Funny how people who rail against these kids are technically illiterate and can't grasp the magnitude of the flaws(some tech related, many not) were not fixed by MBTA.

[ktappe]

First, MBTA is not a "company", it is a publicly-owned service that is funded by taxpayers. No individual entity is being "hurt" by these students--they are attempting to perform a public service and bring about more security on that public service.
Second, they DID (if you read the article) submit a security brief to the MBTA over a week before the conference. So they did act morally.
Third, if the MBTA was aware of the security deficiencies in the system already, then it most certainly did deserve to be treated like this. Worse, in fact.
So lastly, these people are not "jerks" as you call them. They seem like they are performing an admirable, necessary function. Without them, would anyone currently be discussing the MBTA's security flaws?

[ghifarix]

For others to hack into any software program it shows up that program to be unfinished incomplete or the hack to be different or otherwise new perhaps superior. Therefore this Hack should not have been subjugate as a patent violation in any way for or manner. These MIT students are being repressed because the culture of monopoly reject competition-lets say improvement. If any thing moral were to show its principle head it should have been the owners of the old software negotiating with the creators of the new. The learned judge not only robed the MIT developers she simply said that America have reach the pinnacle of developing - gate closed- lets move on to China.

[The_Decider]

Not only that, many of the flaws were not technical at all. Leaving rooms with switches and routers unlocked and publicly accessible, is one example. Turnstile boxes were found unsecured. Crap like that.

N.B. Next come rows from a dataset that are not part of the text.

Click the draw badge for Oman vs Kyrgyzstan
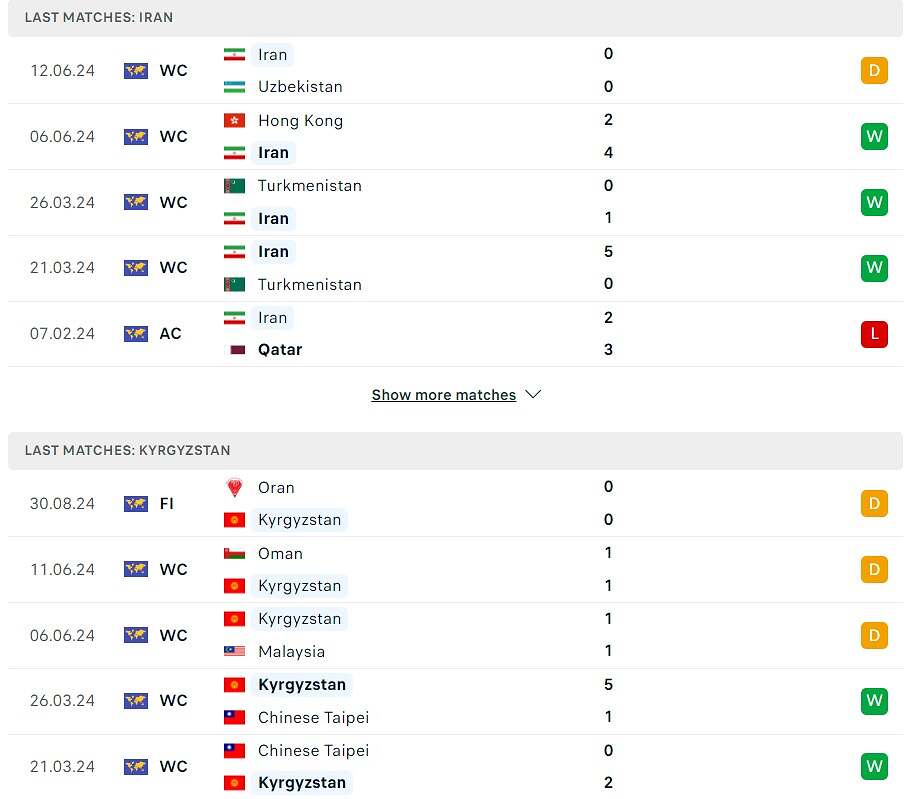Screen dimensions: 904x799 pos(874,570)
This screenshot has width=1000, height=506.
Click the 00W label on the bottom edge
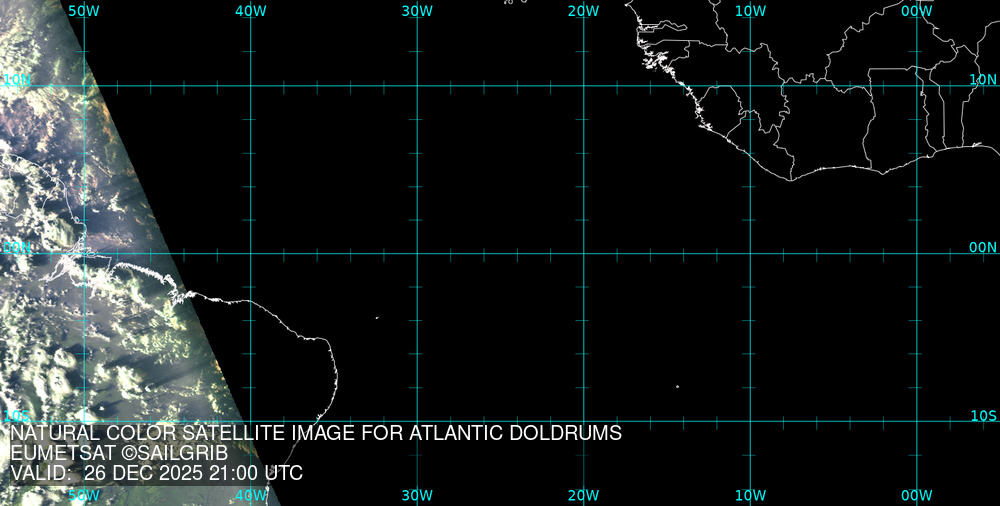tap(917, 495)
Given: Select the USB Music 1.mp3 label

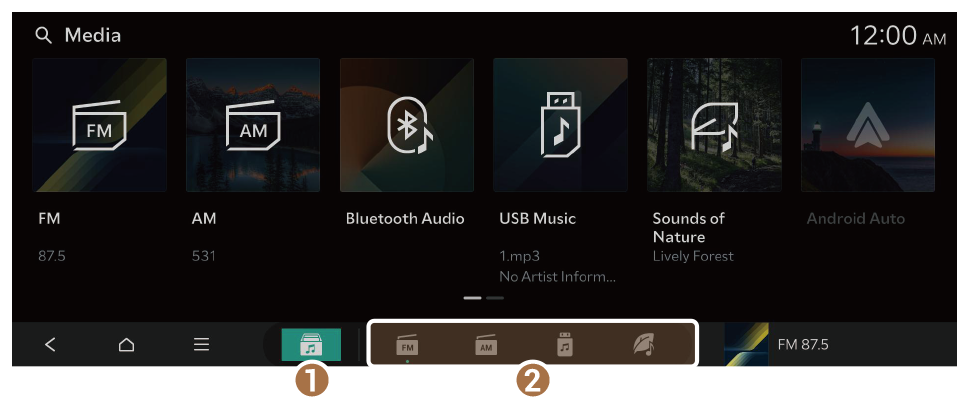Looking at the screenshot, I should (x=519, y=256).
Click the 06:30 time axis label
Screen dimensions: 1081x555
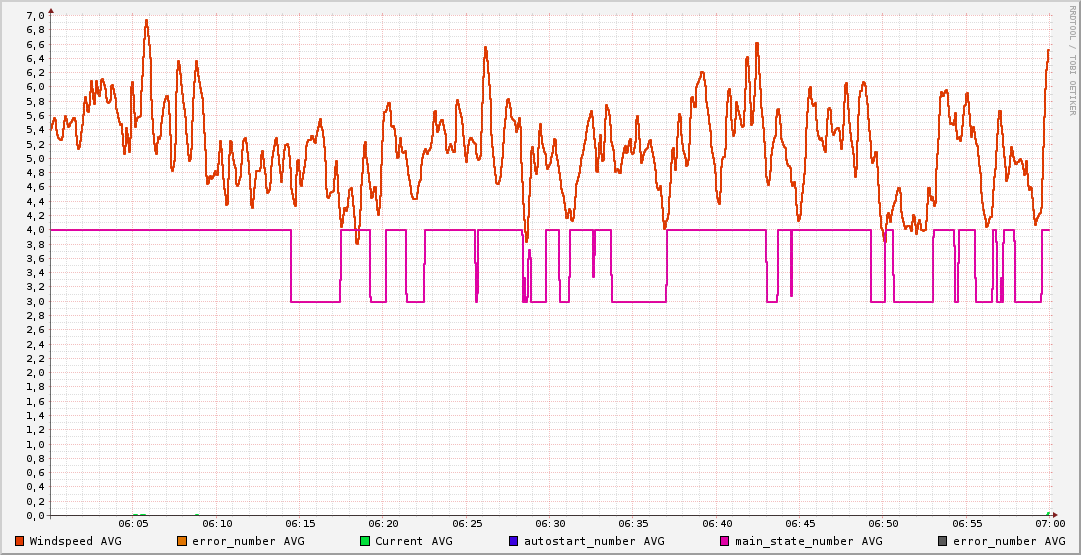coord(550,524)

Every executive and employee that has anything remotely to do with security should be fired and jailed for violating the public trust in such an incompetent manner.

[LarryLarryLarryLarry]

The students' report is online. I read the 87 page pdf file yesterday. I won't say where, because then I'm the bad guy, but hmmm, if you wanted to find some supressed document, what is the most obvious website that would show such a document?

[KenHaggerty]

It's surprisingly easy to hack the subway system and actually works for multiple subway systems. I read through the file and even as an architecture student I could understand it. I agree that the MBTA maybe should have had prior notice as a courtesy but the fact is that at least the students are bringing the issue to public attention and not keeping it secret and looting money off the MBTA.

[Maccess]

Why not just fix the vulnerability so the hacking information becomes worthless?

[Jimmu411]

We MUST maintain the principles of security by ignorance! If we muzzle these three, surely no one else will be able to figure out the weaknesses in the system!